Kultur und Kunst steht synonym für Burghausens, diesem Anspruch werden die eingesetzten Haushaltsmittel gerecht. Jazz, Meisterkonzerte und Theaterabende mit überregionalen KünstlerInnen stehen für sich. Wir begrüßen die Aktivitäten des Kulturamtes der Kleinkunst eine Bühne im Internet zu bieten, weitere Schritte müssen folgen, z.B. mit vielen gut bespielbaren Auftrittsorten. 

Unsere Generation ist gefordert Altlasten und Wasser zu sanieren.

Mit der Salzach und dem Waldrapp weist Burghausen zwei überregional bekannte Markenzeichen auf, die für den Schutz unseres Wassers und des Bodens werben. Der breite gesellschaftliche Konsens führt zu den naturnahen Aufweitungen der Ufer durch das WWA TS; sie werten das Flußbiotop auf.

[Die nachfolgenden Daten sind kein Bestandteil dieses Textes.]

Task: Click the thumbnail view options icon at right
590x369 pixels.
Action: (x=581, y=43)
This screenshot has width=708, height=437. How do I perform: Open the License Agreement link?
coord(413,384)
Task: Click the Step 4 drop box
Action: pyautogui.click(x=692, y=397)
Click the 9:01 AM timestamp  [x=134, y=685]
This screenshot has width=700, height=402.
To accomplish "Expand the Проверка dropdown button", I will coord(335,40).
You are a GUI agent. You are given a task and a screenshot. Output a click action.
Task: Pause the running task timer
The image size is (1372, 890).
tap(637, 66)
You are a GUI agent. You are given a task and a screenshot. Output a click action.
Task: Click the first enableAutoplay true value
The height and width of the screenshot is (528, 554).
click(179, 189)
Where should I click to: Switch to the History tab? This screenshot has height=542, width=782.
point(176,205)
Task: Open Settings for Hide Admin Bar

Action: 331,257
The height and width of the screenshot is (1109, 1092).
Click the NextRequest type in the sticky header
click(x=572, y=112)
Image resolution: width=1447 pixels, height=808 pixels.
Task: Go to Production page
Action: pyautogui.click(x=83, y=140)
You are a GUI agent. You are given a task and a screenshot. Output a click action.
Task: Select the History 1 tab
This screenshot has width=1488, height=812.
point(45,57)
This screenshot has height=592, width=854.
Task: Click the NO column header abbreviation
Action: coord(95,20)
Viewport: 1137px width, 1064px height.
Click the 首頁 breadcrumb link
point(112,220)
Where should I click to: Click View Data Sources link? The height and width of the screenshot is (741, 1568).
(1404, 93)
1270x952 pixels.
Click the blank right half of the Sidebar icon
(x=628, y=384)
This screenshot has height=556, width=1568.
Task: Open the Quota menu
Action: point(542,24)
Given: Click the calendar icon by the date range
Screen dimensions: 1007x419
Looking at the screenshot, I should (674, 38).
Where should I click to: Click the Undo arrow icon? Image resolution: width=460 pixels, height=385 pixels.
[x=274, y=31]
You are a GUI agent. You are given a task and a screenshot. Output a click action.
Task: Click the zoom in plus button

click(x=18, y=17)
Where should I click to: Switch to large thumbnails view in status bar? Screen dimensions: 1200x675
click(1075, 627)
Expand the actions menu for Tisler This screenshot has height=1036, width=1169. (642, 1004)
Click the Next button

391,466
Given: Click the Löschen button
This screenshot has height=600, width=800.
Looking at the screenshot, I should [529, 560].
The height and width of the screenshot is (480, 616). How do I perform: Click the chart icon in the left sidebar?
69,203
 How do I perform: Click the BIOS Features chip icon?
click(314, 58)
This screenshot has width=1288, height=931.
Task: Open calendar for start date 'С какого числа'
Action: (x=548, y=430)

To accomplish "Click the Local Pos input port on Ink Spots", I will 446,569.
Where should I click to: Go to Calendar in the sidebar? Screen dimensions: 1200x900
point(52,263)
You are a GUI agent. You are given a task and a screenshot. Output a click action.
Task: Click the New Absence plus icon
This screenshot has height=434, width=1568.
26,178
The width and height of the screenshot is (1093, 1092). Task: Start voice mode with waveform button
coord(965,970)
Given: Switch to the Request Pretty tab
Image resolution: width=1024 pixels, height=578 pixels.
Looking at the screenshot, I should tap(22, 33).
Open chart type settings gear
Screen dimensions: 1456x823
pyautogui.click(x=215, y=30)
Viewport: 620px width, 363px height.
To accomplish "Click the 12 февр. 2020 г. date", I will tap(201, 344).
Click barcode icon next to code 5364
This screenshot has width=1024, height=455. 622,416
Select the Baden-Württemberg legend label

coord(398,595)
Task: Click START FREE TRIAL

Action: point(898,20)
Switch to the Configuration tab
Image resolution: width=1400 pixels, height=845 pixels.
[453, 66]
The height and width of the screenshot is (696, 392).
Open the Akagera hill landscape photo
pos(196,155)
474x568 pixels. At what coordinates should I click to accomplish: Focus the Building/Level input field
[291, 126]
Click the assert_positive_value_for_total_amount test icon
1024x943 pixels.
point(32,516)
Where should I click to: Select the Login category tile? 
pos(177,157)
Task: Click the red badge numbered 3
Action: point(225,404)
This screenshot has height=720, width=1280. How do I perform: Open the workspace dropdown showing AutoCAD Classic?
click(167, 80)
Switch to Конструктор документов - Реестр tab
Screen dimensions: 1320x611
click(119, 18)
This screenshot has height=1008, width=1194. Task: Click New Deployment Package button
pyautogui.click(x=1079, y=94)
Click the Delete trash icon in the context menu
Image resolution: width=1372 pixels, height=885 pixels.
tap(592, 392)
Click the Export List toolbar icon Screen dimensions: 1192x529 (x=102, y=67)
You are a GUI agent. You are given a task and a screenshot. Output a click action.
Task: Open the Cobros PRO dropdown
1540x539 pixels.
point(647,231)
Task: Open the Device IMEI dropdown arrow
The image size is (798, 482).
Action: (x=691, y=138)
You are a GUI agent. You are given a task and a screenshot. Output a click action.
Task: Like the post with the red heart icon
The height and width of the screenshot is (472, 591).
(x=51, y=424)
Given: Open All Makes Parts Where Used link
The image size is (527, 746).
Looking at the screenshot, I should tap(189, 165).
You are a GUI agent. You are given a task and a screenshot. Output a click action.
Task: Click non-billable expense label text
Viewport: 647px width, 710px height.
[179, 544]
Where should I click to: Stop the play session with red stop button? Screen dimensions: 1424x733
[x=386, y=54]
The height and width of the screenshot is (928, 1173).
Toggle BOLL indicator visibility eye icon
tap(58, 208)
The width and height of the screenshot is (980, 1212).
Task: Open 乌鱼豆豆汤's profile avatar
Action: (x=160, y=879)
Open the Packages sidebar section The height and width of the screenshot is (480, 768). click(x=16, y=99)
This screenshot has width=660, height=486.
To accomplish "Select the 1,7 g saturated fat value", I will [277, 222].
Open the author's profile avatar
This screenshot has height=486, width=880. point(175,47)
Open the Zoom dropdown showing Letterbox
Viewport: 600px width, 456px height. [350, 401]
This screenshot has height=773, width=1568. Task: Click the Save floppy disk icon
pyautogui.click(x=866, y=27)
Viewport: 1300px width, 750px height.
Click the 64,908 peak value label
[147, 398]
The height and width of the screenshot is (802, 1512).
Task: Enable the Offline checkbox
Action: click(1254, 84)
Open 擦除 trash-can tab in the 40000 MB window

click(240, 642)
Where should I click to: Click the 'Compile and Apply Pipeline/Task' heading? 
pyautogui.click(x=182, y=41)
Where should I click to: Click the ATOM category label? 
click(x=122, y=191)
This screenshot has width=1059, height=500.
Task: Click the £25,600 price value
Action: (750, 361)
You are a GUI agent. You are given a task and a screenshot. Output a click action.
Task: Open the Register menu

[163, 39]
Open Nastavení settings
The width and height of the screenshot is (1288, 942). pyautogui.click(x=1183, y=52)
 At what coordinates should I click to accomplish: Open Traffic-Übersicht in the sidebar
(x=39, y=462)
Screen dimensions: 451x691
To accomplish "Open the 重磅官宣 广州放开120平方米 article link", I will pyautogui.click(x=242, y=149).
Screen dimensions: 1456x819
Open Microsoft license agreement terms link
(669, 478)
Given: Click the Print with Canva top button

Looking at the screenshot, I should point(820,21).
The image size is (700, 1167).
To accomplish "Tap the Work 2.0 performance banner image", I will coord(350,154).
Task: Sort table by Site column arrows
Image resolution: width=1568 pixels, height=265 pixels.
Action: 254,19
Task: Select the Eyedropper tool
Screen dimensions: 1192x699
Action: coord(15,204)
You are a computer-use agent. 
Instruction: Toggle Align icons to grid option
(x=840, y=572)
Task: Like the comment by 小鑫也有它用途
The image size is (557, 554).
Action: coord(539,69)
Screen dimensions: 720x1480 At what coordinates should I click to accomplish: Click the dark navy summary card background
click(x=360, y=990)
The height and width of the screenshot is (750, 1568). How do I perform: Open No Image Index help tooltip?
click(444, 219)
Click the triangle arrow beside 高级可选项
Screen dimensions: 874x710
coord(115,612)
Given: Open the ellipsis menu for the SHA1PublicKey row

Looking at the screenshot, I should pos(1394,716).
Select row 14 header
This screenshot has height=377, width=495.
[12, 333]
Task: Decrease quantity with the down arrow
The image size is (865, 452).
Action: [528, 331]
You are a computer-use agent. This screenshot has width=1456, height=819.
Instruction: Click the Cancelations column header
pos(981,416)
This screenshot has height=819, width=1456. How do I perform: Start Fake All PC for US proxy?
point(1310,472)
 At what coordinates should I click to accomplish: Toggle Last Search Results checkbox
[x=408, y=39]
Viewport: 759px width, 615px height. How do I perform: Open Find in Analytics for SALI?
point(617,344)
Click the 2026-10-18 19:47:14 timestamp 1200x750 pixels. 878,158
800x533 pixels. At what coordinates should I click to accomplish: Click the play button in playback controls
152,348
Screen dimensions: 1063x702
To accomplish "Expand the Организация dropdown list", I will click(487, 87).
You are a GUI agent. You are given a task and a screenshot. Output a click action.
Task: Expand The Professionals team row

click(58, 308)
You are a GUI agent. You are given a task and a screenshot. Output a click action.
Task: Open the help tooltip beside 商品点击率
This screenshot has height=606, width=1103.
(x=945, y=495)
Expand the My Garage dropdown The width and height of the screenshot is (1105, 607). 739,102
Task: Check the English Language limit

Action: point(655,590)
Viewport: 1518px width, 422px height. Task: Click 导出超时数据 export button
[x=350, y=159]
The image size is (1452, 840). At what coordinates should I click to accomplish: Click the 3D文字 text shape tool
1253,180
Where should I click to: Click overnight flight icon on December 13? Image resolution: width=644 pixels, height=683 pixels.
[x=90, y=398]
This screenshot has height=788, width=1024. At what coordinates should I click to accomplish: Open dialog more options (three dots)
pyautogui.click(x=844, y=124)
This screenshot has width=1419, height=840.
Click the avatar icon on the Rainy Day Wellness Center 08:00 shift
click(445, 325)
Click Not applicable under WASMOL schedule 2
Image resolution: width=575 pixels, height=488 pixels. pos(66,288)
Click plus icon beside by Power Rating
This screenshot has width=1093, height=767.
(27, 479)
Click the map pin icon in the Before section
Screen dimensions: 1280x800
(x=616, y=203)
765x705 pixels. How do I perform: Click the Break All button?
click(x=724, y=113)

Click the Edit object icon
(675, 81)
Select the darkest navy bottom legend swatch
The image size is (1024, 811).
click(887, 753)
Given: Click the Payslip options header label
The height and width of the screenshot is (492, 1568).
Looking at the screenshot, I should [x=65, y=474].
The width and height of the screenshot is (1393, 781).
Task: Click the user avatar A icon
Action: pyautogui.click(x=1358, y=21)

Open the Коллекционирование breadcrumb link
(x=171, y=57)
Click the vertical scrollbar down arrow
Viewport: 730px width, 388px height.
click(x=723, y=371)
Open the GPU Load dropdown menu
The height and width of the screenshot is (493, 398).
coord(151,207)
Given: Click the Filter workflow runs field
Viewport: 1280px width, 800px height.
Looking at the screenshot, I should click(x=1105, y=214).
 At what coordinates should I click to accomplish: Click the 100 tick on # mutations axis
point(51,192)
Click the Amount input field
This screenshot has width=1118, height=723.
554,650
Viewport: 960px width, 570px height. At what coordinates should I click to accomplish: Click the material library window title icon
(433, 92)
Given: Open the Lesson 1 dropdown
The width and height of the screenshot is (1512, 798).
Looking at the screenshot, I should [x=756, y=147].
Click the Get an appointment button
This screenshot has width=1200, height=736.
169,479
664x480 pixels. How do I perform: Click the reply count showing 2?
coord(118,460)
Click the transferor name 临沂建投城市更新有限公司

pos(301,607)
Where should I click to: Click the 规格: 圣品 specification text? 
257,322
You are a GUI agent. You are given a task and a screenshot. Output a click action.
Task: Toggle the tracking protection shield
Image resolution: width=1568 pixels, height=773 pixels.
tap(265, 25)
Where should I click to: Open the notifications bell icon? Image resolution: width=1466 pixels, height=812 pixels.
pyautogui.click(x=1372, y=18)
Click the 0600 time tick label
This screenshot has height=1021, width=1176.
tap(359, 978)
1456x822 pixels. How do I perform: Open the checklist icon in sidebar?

Die Kontamination von Boden und Wasser mit PFOA verzögert die wirtschaftliche Entwicklung; das Bodenmanagement nur mit städtischen Mitteln voran zu bringen wird nicht ausreichen. Die erbrachten Vorleistungen müssen vom Verursacher ausgeglichen, der Aufwand finanziert werden, z.B. die Sanierung des Abraums nach Vorgaben des WWA TS.

Die Entwicklung des Campus Burghausen in der Wifög bindet Ressourcen; um Förderungen für Wasserstoff als Zukunftstechnologie stehen wir in Konkurrenz mit viele Regionen. Beide Großprojekte können durch die hohen Fördersummen den notwendigen Technologiewandel einer klimaneutralen Grundstoffindustrie einleiten. Die Wifög will zusammen mit der Industrie den Wandel aktiv gestalten um langfristig davon profitieren. Deshalb die Bewerbung um ein Reallabor – das Netzwerk hängt an einer Person. Das KV Terminal bringt hoffentlich noch mehr Güter auf die Bahn – es reicht nicht aus nur die Finanzmittel auf zu stocken:  Die Wifög braucht Personal.

Meine Damen und Herren,

Corona setzt unser Gemeinwesen unter Stress. BürgerInnen bewerten die Kultur neu, schätzen eine funktionierende Infrastruktur, vertrauen der städtischen Verwaltung – und sehen eine intakte Natur vor unserer Haustür mit anderen Augen! Komplexe Strukturen brauchen vielschichtige Antworten! Deshalb sind wir aufgefordert solidarisch an der Demokratie mit zu arbeiten und für ein funktionierendes Gemeinwohl dankbar sein.

Vielen Dank für Ihre Aufmerksamkeit und kooperative Zusammenarbeit, wir sehen in vielen Punkten neue Weichenstellungen und stimmen dem Haushalt zu.